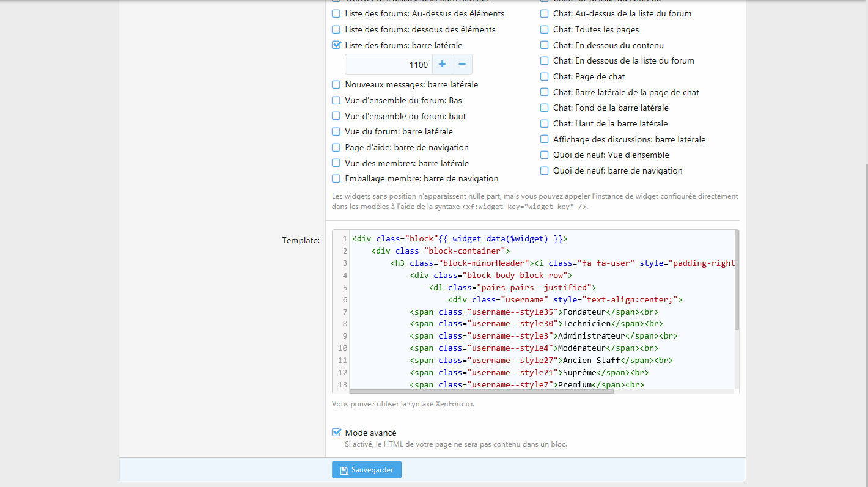Click the Sauvegarder save button
This screenshot has height=487, width=868.
367,470
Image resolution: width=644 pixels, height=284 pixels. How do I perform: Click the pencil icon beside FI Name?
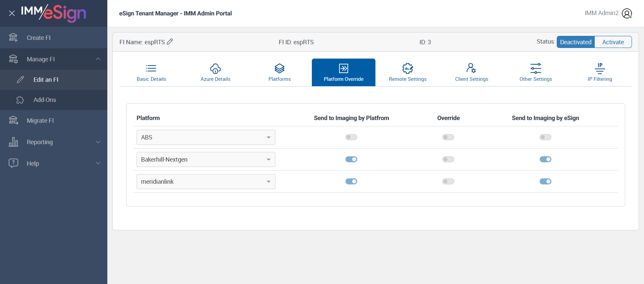(x=170, y=42)
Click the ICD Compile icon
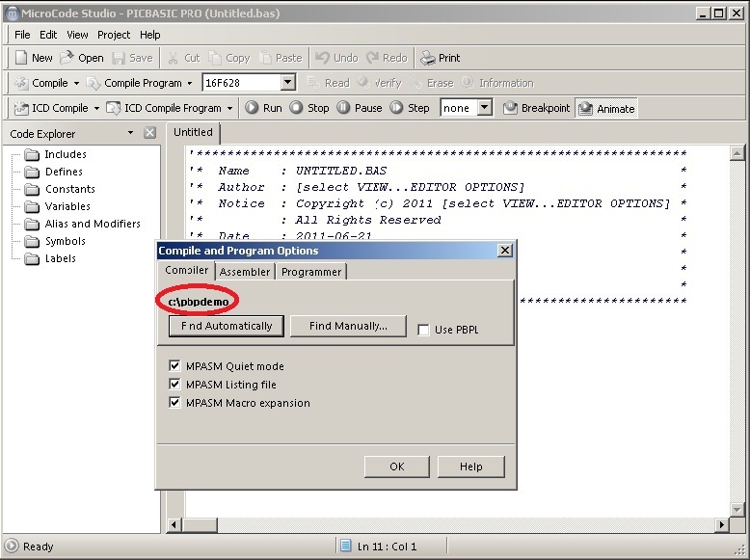Viewport: 750px width, 560px height. pos(20,108)
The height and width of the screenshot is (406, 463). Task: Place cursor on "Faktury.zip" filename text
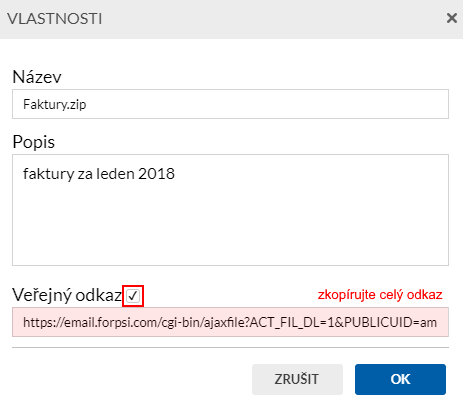(55, 105)
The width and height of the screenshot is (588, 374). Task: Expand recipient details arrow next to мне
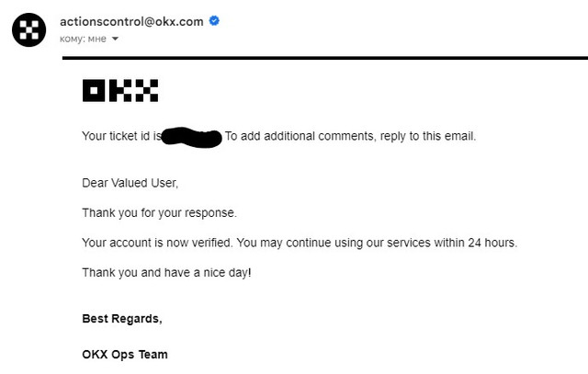point(115,39)
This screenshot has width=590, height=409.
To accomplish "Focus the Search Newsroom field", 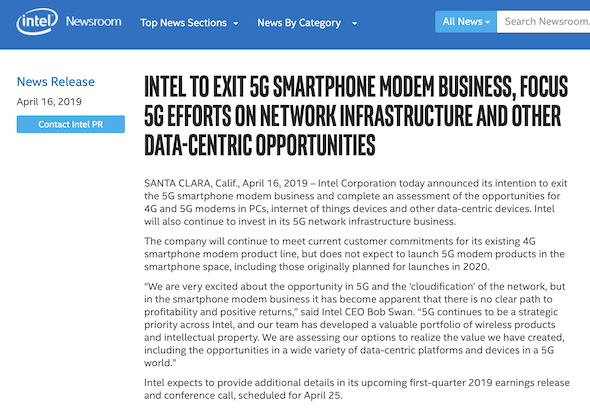I will [x=543, y=22].
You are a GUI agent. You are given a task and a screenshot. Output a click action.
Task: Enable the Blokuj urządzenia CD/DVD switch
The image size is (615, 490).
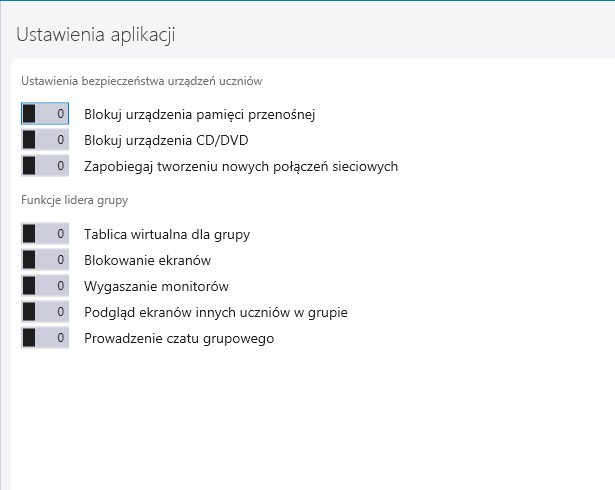point(45,140)
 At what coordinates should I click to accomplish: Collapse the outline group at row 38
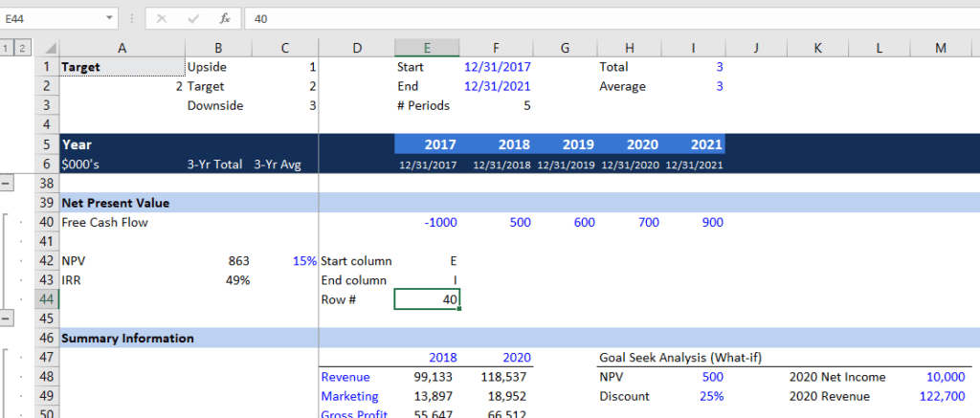(8, 182)
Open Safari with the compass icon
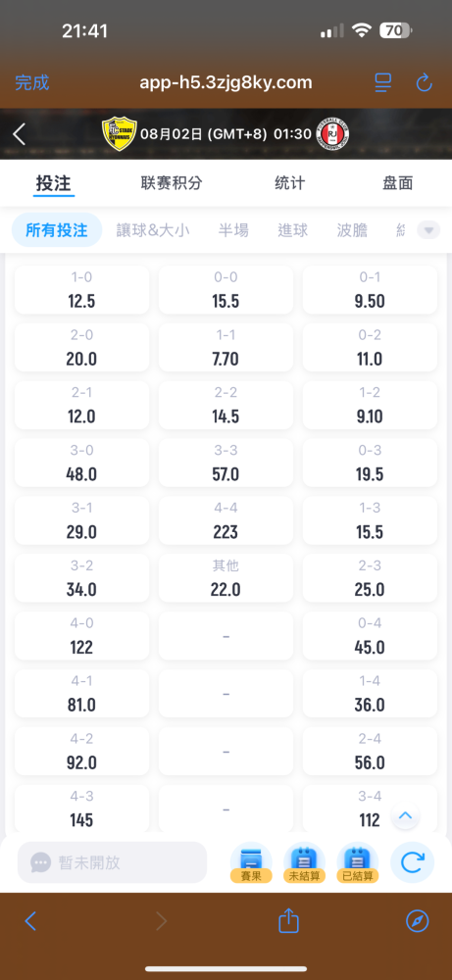This screenshot has height=980, width=452. [x=417, y=920]
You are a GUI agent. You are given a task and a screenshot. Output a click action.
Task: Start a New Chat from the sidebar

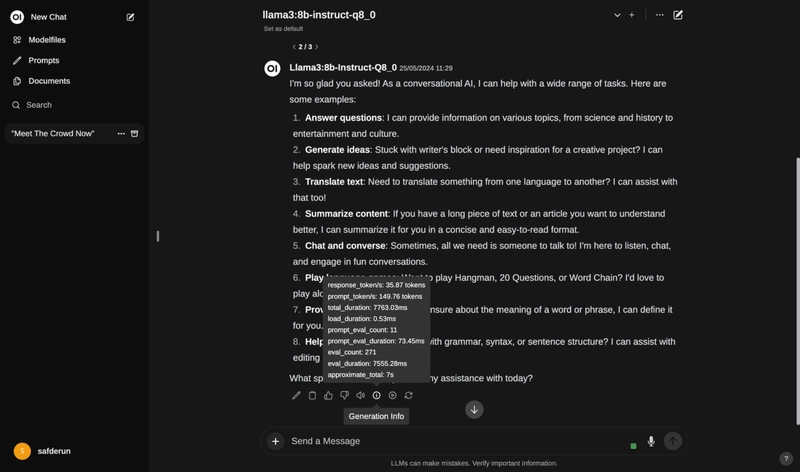pyautogui.click(x=48, y=17)
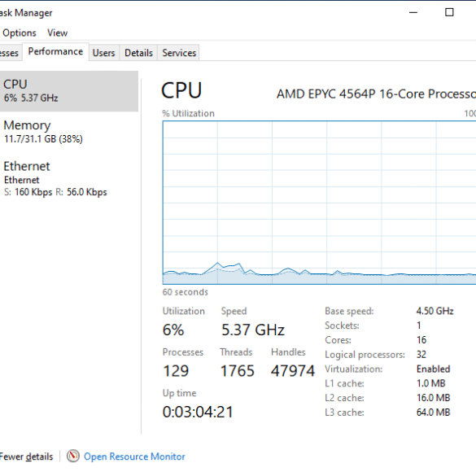Click the Task Manager title bar
The height and width of the screenshot is (476, 476).
click(198, 12)
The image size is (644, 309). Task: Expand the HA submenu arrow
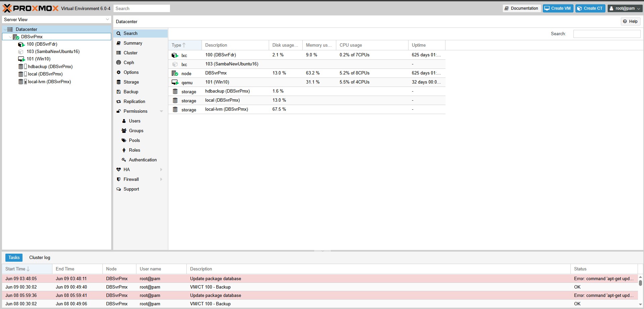click(x=161, y=169)
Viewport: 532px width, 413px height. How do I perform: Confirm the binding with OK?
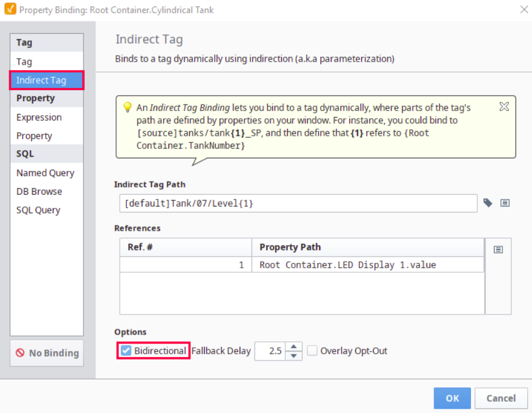click(452, 398)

Task goal:
Only the lines from the one with "Task: Enable the" to the last line of the listing, inclusive, are to be set down, exactly as they stand and without pictures.

Solution:
Task: Enable the Blokuj urządzenia CD/DVD switch
The image size is (615, 490).
point(45,140)
 At what coordinates should I click to accomplish: Collapse the outline group at row 38
(8, 182)
Open Safari with the compass icon
This screenshot has height=980, width=452. [x=417, y=920]
You are a GUI agent. You are given a task and a screenshot. Output a click action.
Task: Start a New Chat from the sidebar

pyautogui.click(x=48, y=17)
Click the Task Manager title bar
The height and width of the screenshot is (476, 476).
click(198, 12)
The image size is (644, 309). Task: Expand the HA submenu arrow
click(x=161, y=169)
Viewport: 532px width, 413px height. How do I perform: Confirm the binding with OK?
click(452, 398)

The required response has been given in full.